Mandatory use of Direct Benefit Transfer (DBT) for all electricity subsidies  has been proposed in the recent draft amendments to the Electricity Act and the National Tariff Policy.

How does DBT help?

  • DBT is a method through which a subsidy will be directly transferred to the bank accounts of consumers.
  • DBT has reported success in subsidies for LPG and for wages under MNREGA.
  • It potentially helps to target subsidies, incentivise behaviour change and reduce wastage of public funds.
  • At present, the electricity subsidy is provided by the State government to the distribution company (Discom).
  • However, Rajasthan government announced DBT for providing Rs.10,000 as subsidy annually to each agricultural consumer.
  • Punjab and Gujarat are also using the mechanism in small-scale pilot projects.

What are the precautions to be taken before implementing?

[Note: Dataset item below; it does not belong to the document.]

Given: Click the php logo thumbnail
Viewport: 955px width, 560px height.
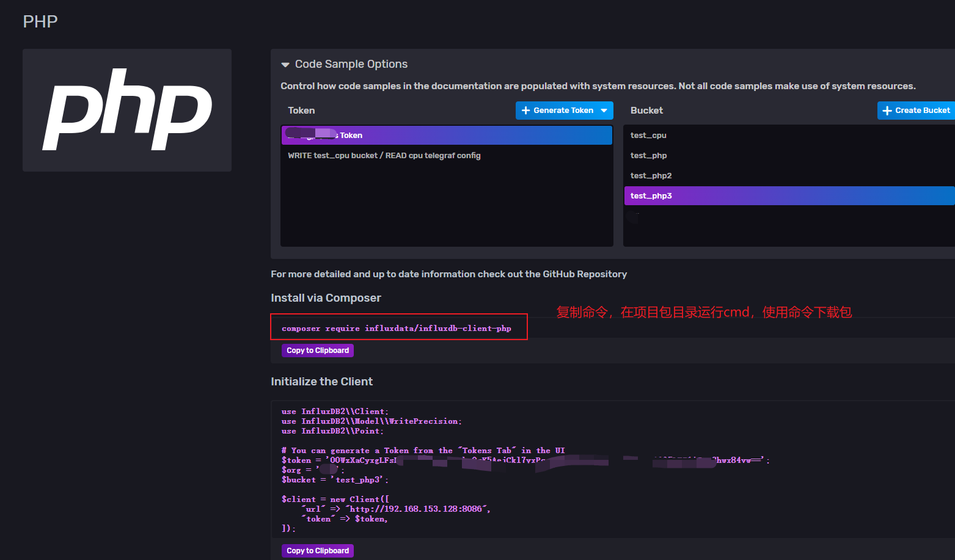Looking at the screenshot, I should 126,110.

  • Over-estimation - About 90% of electricity subsidies accrue to agricultural consumers and some sections of residential consumers.
  • However, most beneficiaries are unmetered and the subsidy is provided on assumed consumption norms, which are often overestimated.
  • e.g In UP the assumed monthly consumption for a rural home is 72 units, which is closer to the average consumption of homes in Mumbai and Hyderabad, typical urban areas.
  • Such overestimation implies that losses incurred by the Discom are taken as additional consumption by unmetered consumers, which State governments end up subsidising.
  • In such a case, DBT could never end overestimated consumption, as the benefits will somehow be transferred to consumers.
  • Identification - There are issues in identifying the subsidy recipient where the users of electricity are tenants, but the connection is in the name of the property owner.
  • There is a need for legal and regulatory steps to ensure that the subsidies are provided to electricity users rather than the owners.
  • Similar safeguards should be ensured for joint ownership and in cases of inheritance issues.
  • Prior deposition - Consumers might find it difficult to manage if the unsubsidised bill is to be paid prior to subsidy transfer.
  • Therefore, similar to DBT in LPG, some subsidy can be deposited initially into the bank accounts to enable first payment.
  • Delay in payment - Currently, subsidy payments are often delayed by State governments for prolonged periods to discoms.
  • Though unfair, at least DISCOMs were able operate. But same will not be the case when it comes to individual households.

What should be done?

  • Section 65 of the Electricity Act can be amended to provide regulatory mandate for monitoring DBT implementation when adopted by the state.
  • Also, before universal DBT for electricity is applied, close attention needs to be paid to on-going pilots and more large-scale pilots.
  • Electricity Regulatory Commissions, Discoms and State Governments should allow different kinds of pilots with strong monitoring, evaluation and learning mechanisms, before signing on to universal adoption.
  • Further, there is a need for third-party audits authorised by regulatory commissions.